Un pauvre journalier qui battait le blé dans une grange accourt au bruit. Il ne connaît pas le roi, mais il le voit seul contre cinq assaillants, et, sans balancer, il se joint à lui. Jacques reprend l'offensive. «Mon brave ami, suis-moi,» s'écrie-t-il. Et ils s'élancent en même temps, Jacques avec son épée, son compagnon avec un fléau. Ils frappent et dispersent leurs ennemis. Les paysans épouvantés disparaissent et se jettent à travers champs. Jacques alors remercia son libérateur, et, s'apercevant qu'il était lui-même tout en sang, il se laissa conduire à la grange voisine. Le pauvre journalier offrit à Jacques un bassin de cuivre et un sac de blé vide, afin que son hôte inconnu pût se laver et s'essuyer. Ces soins remplis, Jacques causa familièrement avec son libérateur, et désira savoir son nom. «Je m'appelle John Howieson.--Et que souhaiterais-tu le plus au monde?--Le domaine de Brachead, répondit le journalier; il vaut mieux qu'un royaume.--C'est un domaine de la couronne, reprit Jacques. Viens me voir demain à Édimbourg; tu me trouveras au château d'Holyrood. Demande le fermier de Ballanguish. Je te serai peut-être utile auprès du roi, auquel j'ai rendu un service, et qui me veut du bien.»

Jacques remercia de nouveau le journalier en le quittant, et l'imagination de John voyagea toute la nuit dans le pays des fées. Le lendemain, il s'achemina vers la ville. Quand il fut sur la place du palais, en face du portail surmonté des armes d'Écosse, au-dessus desquelles s'élèvent la couronne et le chardon, il regarda le monument majestueux, les gardes étincelants, les panaches, les plumes, les décorations, les riches uniformes, et il retourna en arrière. Il s'en alla, et revint autant de fois que le coq chanta, dit la légende, ainsi que me l'apprit le vieux et savant antiquaire qui me la racontait au pied des tours d'Holyrood. Enfin, s'enhardissant un peu, John s'enquit en balbutiant du fermier de Ballanguish. Un officier le conduisit par le grand escalier, lui fit traverser la salle des gardes, et le remit à un chambellan qui l'introduisit dans un cabinet resplendissant d'or. Plusieurs seigneurs étaient debout et la tête nue; un seul était assis et couvert. C'était le fermier de Ballanguish, en drap vert de Lincoln, comme la veille. Le journalier comprit que c'était Jacques V.

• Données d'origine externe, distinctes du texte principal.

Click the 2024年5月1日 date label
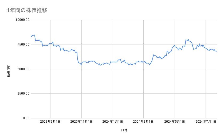(x=175, y=122)
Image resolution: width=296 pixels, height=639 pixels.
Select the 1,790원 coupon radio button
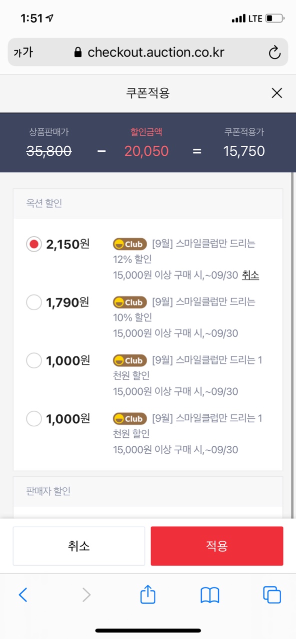[x=34, y=302]
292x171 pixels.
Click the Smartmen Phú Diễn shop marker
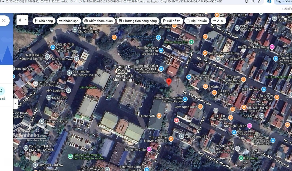coord(185,99)
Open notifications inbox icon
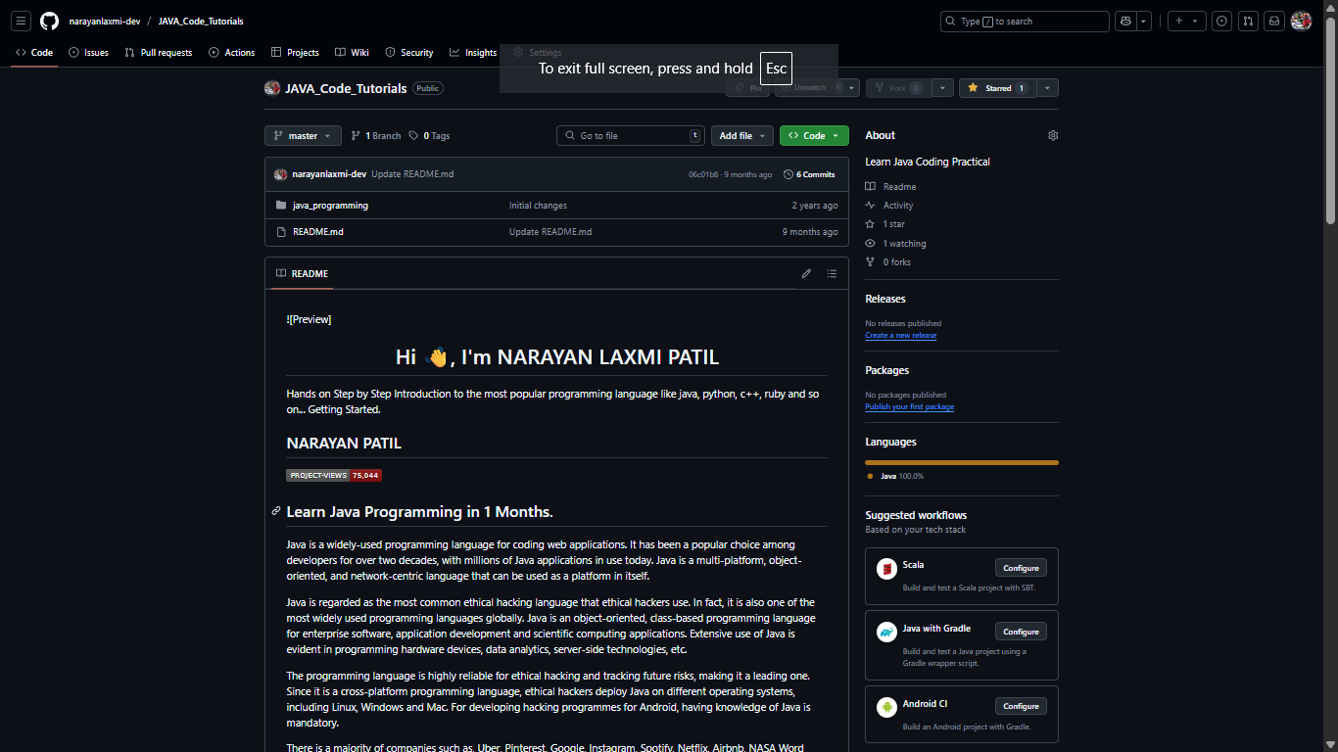The height and width of the screenshot is (752, 1338). [x=1273, y=21]
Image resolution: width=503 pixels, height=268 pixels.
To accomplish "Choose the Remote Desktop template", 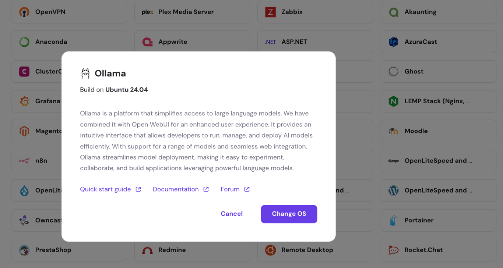I will (x=315, y=250).
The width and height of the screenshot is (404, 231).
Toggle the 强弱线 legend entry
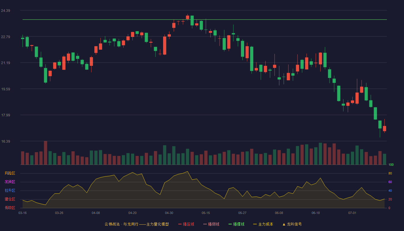tap(211, 224)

«Voilà celui qui m'a sauvé hier par son courage,» dit le roi. Et, prenant des mains de l'un de ses ministres un acte dressé d'avance, il le remit en souriant à Howieson. «Par cet acte, lui dit-il, tu es désormais propriétaire du domaine de Brachead.» Le pauvre homme ne pouvait en croire ses yeux ni ses oreilles, et il se retira dans l'ivresse de la joie. Jacques avait fait insérer dans l'acte une clause de redevance. Lorsque le roi passerait le pont de la rivière d'Almond, le propriétaire de Brachead ou ses descendants seraient tenus de lui présenter une serviette de fine toile, avec le bassin et l'aiguière. Cette clause était encore exécutée il y a trente ans, et la famille du propriétaire de Brachead s'en faisait un titre de noblesse et un privilége d'honneur.